Perequare non vuol dire alterare le regole di
contrattazione, significa azzerare le ingiustizie del passato
per prepararsi ad un nuovo sistema definito dalle nuove
regole.
Allora, è assolutamente normale che in situazioni del
genere un Governo che presenti una riforma debba darsi carico
di quella piccola copertura finanziaria che occorre per
ripianare una situazione di ingiustizia pregressa.

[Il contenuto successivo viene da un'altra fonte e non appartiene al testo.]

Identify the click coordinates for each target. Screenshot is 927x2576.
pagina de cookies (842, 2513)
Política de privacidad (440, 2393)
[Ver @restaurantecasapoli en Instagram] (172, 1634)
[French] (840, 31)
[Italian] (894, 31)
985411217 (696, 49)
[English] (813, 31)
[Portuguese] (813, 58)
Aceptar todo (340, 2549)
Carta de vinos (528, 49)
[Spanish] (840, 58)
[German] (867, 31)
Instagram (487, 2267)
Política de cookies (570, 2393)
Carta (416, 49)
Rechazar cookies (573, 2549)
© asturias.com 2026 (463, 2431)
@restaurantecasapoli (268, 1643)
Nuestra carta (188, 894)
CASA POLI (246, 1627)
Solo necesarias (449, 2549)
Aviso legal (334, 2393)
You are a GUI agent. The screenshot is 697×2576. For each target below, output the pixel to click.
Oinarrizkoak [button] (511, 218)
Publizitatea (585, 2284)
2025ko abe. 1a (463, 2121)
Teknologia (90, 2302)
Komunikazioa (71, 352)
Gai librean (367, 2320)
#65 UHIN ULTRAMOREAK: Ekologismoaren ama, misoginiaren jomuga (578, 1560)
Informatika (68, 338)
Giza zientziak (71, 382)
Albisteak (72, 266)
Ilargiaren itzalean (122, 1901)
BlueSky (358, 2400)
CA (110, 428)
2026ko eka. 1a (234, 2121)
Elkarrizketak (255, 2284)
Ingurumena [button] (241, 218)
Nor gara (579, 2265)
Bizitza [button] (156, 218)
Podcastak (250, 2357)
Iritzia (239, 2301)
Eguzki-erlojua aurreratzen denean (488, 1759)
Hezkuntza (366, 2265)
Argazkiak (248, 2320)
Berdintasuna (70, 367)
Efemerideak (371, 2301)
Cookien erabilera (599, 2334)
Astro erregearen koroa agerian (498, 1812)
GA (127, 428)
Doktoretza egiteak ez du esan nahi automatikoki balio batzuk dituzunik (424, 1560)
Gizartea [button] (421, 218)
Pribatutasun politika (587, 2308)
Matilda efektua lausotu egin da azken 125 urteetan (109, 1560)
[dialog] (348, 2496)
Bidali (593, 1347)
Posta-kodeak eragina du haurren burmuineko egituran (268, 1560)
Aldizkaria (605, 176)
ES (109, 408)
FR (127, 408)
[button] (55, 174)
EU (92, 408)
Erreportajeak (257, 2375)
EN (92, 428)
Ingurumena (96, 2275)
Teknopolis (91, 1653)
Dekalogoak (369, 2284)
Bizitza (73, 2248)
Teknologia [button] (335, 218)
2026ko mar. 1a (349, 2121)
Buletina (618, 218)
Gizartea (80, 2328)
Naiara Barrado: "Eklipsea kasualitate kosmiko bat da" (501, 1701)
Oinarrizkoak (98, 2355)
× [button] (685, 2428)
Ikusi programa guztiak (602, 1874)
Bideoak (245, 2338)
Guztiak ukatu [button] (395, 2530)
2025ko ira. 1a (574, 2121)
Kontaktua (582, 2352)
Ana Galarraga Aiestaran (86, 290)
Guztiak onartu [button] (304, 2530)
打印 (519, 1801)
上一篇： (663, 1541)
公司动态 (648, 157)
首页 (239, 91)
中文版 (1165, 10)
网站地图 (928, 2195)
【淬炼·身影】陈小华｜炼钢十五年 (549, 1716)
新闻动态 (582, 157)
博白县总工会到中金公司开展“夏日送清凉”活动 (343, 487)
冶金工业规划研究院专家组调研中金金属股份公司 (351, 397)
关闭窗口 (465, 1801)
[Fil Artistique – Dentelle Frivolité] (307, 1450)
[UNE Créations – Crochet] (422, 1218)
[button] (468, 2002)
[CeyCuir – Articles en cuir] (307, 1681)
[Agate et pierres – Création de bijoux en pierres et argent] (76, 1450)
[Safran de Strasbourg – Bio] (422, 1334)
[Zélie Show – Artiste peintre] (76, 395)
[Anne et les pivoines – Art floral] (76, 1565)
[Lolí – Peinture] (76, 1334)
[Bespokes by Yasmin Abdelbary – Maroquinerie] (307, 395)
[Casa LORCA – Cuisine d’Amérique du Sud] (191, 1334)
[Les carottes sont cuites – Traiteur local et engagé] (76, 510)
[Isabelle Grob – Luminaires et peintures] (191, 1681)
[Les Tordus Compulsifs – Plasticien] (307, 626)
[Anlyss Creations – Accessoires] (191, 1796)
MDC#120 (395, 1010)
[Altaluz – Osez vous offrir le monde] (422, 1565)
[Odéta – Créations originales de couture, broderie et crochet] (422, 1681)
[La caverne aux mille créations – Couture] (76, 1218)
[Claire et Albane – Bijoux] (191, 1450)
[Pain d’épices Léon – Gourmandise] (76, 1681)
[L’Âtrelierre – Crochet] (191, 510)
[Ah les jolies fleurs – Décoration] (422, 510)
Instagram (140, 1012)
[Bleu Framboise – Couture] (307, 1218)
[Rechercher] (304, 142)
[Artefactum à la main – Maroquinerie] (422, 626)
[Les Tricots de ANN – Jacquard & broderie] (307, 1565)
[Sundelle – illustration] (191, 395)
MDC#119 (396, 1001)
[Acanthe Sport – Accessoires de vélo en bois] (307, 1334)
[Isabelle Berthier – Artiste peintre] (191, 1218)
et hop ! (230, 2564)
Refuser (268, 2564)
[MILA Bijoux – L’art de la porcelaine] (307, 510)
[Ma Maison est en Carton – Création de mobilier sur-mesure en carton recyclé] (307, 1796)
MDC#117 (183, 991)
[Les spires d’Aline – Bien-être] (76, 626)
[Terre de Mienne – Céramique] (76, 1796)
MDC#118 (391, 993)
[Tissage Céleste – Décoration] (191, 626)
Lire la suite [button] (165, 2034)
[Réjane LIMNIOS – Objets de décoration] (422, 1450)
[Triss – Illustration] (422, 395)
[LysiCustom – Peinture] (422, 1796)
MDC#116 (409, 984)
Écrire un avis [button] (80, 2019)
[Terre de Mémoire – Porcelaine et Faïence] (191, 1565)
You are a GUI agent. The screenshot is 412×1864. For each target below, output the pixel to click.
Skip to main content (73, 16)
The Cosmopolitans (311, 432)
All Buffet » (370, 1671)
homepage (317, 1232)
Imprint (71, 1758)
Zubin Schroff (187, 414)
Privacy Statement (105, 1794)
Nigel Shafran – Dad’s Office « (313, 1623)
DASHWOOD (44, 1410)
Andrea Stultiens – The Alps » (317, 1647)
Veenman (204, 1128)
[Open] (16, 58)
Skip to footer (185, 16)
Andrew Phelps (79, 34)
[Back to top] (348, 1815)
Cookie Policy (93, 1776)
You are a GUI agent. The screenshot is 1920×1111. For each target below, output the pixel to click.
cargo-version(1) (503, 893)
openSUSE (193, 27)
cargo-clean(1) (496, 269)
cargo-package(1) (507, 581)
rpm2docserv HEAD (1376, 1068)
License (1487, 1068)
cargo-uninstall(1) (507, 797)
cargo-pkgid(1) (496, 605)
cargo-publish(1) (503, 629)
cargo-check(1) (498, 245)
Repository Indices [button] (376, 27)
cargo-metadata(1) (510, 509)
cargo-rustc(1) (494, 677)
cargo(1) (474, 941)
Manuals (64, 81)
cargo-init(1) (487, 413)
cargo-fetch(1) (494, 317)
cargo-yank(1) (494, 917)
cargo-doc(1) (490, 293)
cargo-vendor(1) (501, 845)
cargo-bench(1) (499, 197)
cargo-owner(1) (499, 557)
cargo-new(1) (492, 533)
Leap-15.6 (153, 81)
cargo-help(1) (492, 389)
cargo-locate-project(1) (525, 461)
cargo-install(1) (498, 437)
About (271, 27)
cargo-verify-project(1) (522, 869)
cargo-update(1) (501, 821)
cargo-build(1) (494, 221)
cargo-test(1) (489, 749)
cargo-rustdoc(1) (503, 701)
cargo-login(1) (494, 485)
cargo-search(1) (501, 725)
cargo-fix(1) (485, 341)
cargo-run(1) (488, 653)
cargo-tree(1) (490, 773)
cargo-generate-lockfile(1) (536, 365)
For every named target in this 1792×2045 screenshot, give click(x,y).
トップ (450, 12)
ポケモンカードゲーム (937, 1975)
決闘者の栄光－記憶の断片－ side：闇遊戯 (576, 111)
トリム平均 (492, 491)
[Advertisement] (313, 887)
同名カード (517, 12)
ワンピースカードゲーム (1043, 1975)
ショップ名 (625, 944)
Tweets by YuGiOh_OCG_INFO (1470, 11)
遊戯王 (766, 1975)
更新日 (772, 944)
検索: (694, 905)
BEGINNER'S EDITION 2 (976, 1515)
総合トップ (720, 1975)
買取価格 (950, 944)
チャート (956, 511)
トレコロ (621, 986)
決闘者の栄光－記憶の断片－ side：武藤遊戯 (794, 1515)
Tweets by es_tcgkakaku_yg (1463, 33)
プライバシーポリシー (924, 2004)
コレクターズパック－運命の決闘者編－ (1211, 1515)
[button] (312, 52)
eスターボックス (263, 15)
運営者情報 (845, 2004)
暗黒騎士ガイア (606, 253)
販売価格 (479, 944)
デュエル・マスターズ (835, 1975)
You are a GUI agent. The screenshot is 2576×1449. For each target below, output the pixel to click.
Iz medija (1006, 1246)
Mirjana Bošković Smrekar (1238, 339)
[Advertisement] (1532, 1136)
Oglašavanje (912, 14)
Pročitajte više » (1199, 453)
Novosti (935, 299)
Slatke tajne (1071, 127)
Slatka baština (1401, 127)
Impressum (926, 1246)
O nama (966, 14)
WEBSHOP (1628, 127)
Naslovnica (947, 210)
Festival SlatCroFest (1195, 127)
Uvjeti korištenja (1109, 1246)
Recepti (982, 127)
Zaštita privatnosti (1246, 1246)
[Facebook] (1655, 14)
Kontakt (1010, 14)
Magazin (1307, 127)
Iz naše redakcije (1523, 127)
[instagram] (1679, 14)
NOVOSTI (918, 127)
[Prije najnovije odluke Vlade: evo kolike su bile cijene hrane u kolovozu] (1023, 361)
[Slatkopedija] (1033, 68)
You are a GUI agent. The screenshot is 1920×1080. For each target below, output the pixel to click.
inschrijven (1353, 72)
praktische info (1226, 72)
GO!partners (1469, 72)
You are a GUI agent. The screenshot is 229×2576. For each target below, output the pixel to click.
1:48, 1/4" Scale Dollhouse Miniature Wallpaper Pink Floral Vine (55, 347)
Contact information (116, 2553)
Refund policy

Non mi basta, onorevole sottosegretario, l'impegno che lei
oggi assume di inserire nel quadro del documento di
programmazione economica e finanziaria la definizione delle
esigenze finanziarie. Chi potrà assicurare, infatti, alle
categorie che hanno titolo al ripiano di una ingiustizia del
passato che, in quel quadro di definizioni, vi saranno i fondi
occorrenti? Chi è in grado di garantire che non accadrà ciò
che è sempre avvenuto e cioè che un'emergenza economica di
domani o di dopodomani costringerà a rinunciare a quello che
oggi non si è avuto il coraggio, dignitosamente, di inserire
in questa legge?
Si trattava di trovare poche decine di miliardi; come è
possibile che dopo tanti mesi di esame approfondito in
Commissione affari costituzionali, grazie alla collaborazione
di tutti i colleghi, siamo ancora qui a chiederci come mai non
abbiamo trovato quei 50 miliardi che servivano a chiudere la
partita con la pretesa di tante categorie che aspettano da
tempo?
Oggi dobbiamo dire che accettiamo il male minore,
accettiamo che si stabilisca il termine del 30 aprile in una
norma, il termine del DPEF, ma desideriamo far rimarcare come
questo impegno sia, al solito, il frutto di una gestione che
ha - lo dico con dispiacere - nell'improvvisazione il suo
punto focale. Quando si determinano le somme occorrenti per un
provvedimento di Governo, infatti, e non per un provvedimento
parlamentare, che mette mano alla riforma delle prefetture, si
deve pensare prima a quanto costa tale riforma.